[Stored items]
"""

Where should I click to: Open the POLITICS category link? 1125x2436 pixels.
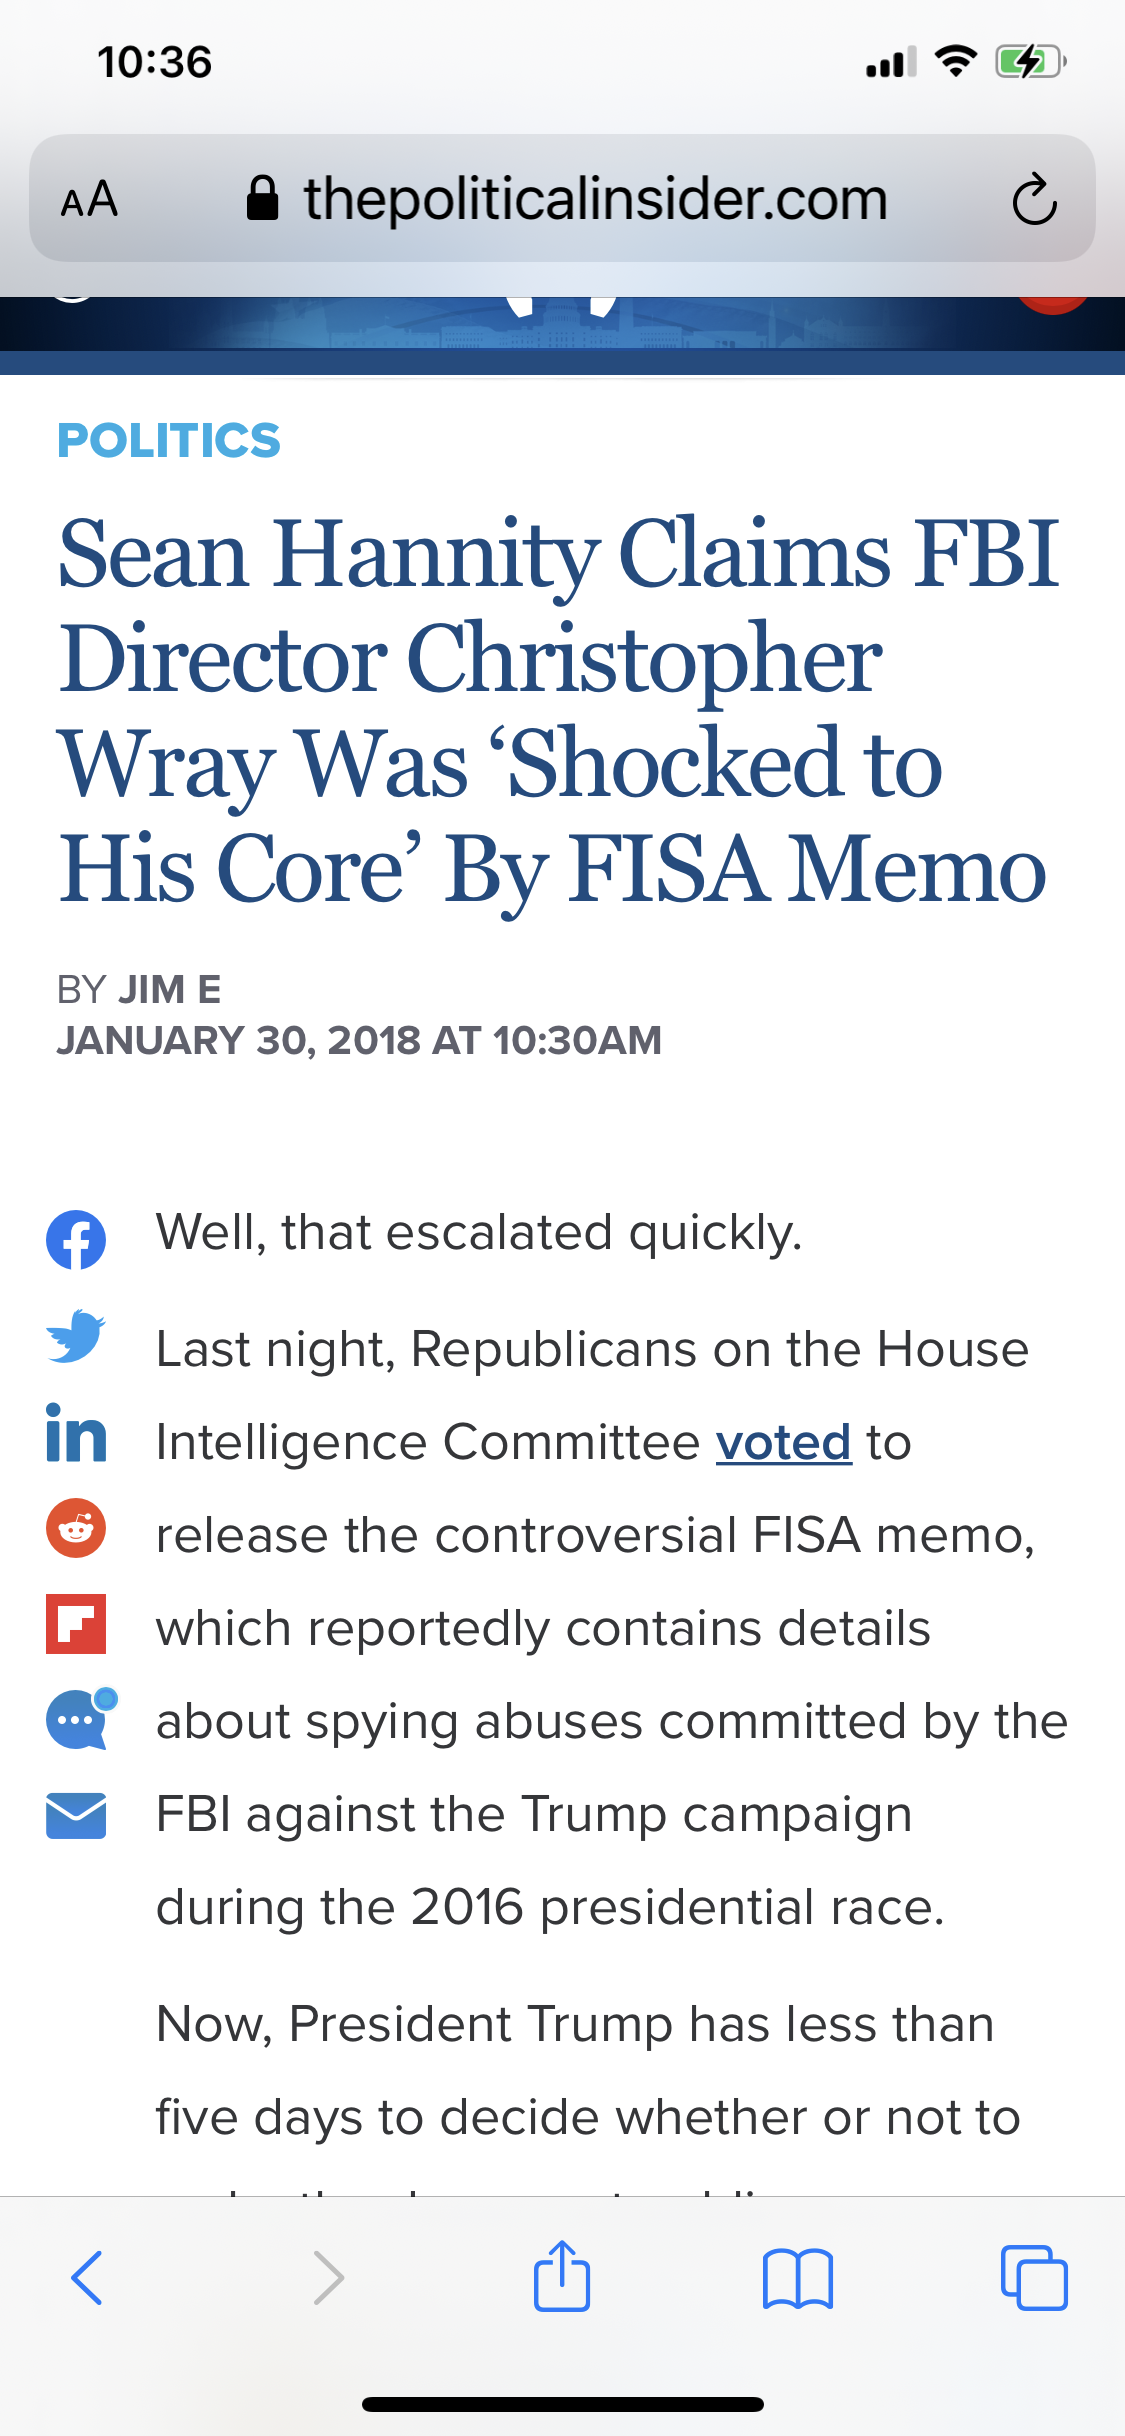pyautogui.click(x=168, y=441)
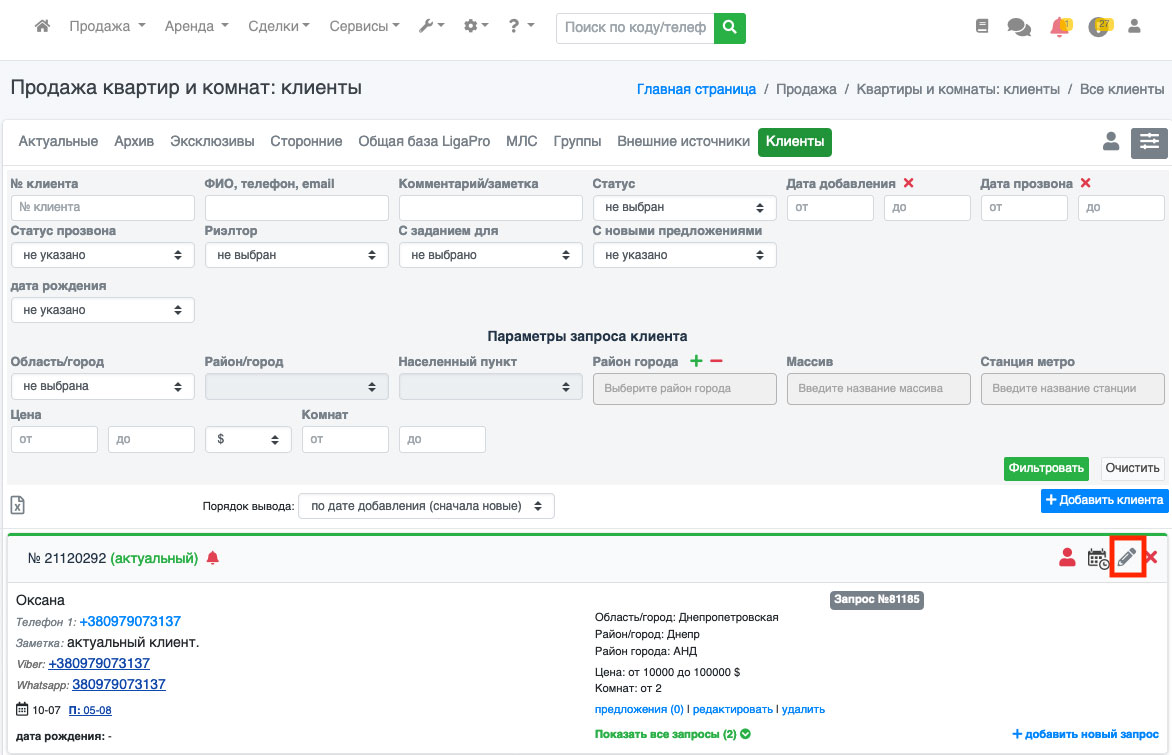The image size is (1172, 755).
Task: Open the Риэлтор dropdown
Action: [296, 255]
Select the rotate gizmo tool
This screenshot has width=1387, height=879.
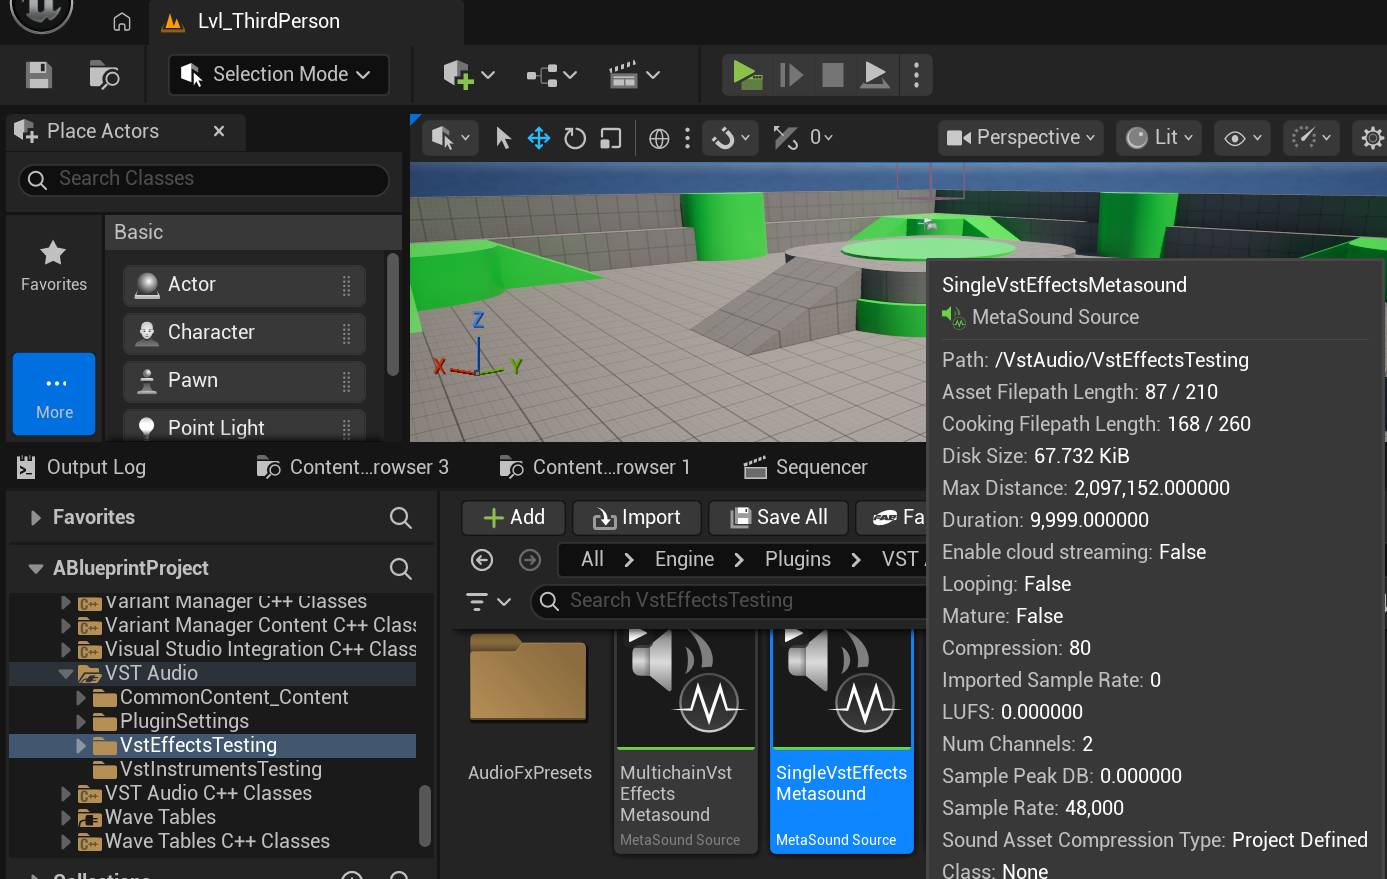click(575, 138)
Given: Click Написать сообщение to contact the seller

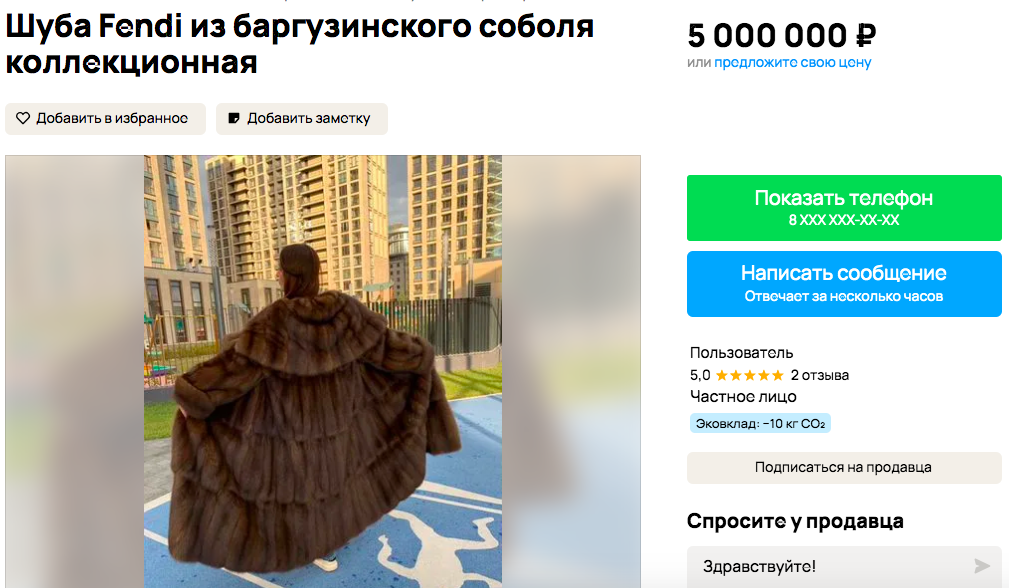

"""

[Assignment] Each record must be repeated verbatim, and no picture may appear in the copy.

[Task solution]
Where should I click to: Open the POLITICS category link? 1125x2436 pixels.
pyautogui.click(x=168, y=441)
The image size is (1172, 755).
Task: Open the Риэлтор dropdown
Action: [296, 255]
Select the rotate gizmo tool
This screenshot has width=1387, height=879.
click(575, 138)
Given: Click Написать сообщение to contact the seller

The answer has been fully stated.